Odpowiem Ci z doświadczenia. Wszystkie objawy, które wymieniasz mogą być spowodowane zaburzeniami nerwicowymi, czy depresyjnymi. Jak chodzi o osłabienie, reakcje na wysiłek fizyczny(serce, mroczki, słabość, wyczerpanie po, etc), chorobliwą sennośc w ciągu dnia, to miałem bardzo podobne objawy do Ciebie. W ramach pocieszenia- daje się z tego wyjść, terapia(tylko behavioralno-poznawcza!) plus leki potrafią zdziałać cuda. Nie bać się, iśc, państwowo też można trafić dobrze.

Jednak, zanim postawisz diagnozę jak wyżej, musisz mieć 100% pewność, że nie kryją się za tym zaburzenia stricte fizyczne. Tutaj sam niewiele pomogę, niech inni, bardziej kompetentni ode mnie się wypowiedzą, co jeszcze powinno się zbadać. Primo- skonsultować z innym lekarzem tę torbiel. I badać się dalej. I z każdym kolejnym pozytywnym wynikiem(tj. w normie) przekonywać się do tego, że to jednak na tle psychicznym.

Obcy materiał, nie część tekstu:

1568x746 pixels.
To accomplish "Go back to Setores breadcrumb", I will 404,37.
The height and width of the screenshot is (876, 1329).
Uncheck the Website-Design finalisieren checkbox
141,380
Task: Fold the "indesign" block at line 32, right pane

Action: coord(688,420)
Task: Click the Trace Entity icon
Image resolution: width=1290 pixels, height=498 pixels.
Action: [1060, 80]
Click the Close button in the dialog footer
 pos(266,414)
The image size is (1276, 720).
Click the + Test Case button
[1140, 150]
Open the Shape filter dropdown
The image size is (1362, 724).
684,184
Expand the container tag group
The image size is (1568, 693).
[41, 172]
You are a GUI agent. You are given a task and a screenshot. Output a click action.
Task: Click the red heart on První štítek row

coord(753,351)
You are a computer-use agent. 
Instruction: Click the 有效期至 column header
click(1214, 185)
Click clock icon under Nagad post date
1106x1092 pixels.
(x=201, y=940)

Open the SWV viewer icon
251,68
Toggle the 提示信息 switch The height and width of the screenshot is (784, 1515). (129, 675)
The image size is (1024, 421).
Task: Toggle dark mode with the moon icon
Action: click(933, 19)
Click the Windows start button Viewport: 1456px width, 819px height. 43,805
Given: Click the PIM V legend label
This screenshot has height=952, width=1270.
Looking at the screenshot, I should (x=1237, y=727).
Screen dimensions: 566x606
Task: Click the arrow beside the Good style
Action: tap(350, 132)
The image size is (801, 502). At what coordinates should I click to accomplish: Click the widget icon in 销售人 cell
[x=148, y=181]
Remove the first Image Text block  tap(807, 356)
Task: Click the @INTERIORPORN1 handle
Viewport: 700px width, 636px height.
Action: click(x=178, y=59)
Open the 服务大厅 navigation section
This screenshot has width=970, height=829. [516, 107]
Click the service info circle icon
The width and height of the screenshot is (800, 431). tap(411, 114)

BTW: powiedz mi, ani razu się nic nie stało? Miałes wrażenie, że zemdlejesz, padniesz, itd. ale nigdy do czegos takiego nie doszło? 

Życzę zdrowia.

----------


## Kyrie

Dzięki za odpowiedź. Podobno torbielą mam się w ogóle nie przejmować, cytuję lekarza: "torbiel pajęczynówki to coś jak pieprzyk, pojawia się i w ogóle nie szkodzi. Po prostu jest". Więc nie zawracam sobie tym głowy, tym bardziej, że nawet gdyby uciskała płat skroniowy nie dawałaby takich objawów. Tak jak napisałem, leki psychotropowe mi pomagają, psychicznie i mentalnie czuje się coraz lepiej, chciałbym też wrócić do sportu, poruszać się trochę. Jednak zawsze jak podejmuje jakiś wysiłek, po chwili czuję jakbym miał zaraz zemdleć a moje serce pęknąć. Całe szczęście nigdy nie straciłem przytomności. Do końca dnia czuję się wykończony a często to trwa przez następny dzień lub dwa. Chyba niemożliwe że to kwestia psychiki? Wydaje mi się, że ten element już naprawiłem.
Czy kiedy Ty zmagałeś się z czymś takim, też odczuwałeś krytyczny spadek kondycji?
Pozdrawiam wzajemnie

----------


## mumisz

Tak. Dokładnie to samo, co piszesz. U mnie to nie był spadek kondycji, tylko silnie lękowa reakcja na wysiłek fizyczny(między innymi, ale skoro już o tym rozmawiamy). Jak sobie poczytasz posty ludzi z zaburzeniami lękowymi, to zobaczysz, że taki porządny atak paniki, gdzie objawami będą właśnie akcje z sercem(typowy objaw, wali jak szalone), pocenie się, wrażenie "bycia na granicy utraty przytomność" itd potrafi solidnie wykończyć i wyłączyć na dzień, czy dwa. A one(ataki lęku) pojawiają się w związku z wieloma rzeczami, w tym- wysiłkiem. Wiele osób psychikę lekceważy, a wiesz, w silnej depresji możesz nie mieć nawet siły wstać z łóżka, i to będzie tylko psychiczna kwestia.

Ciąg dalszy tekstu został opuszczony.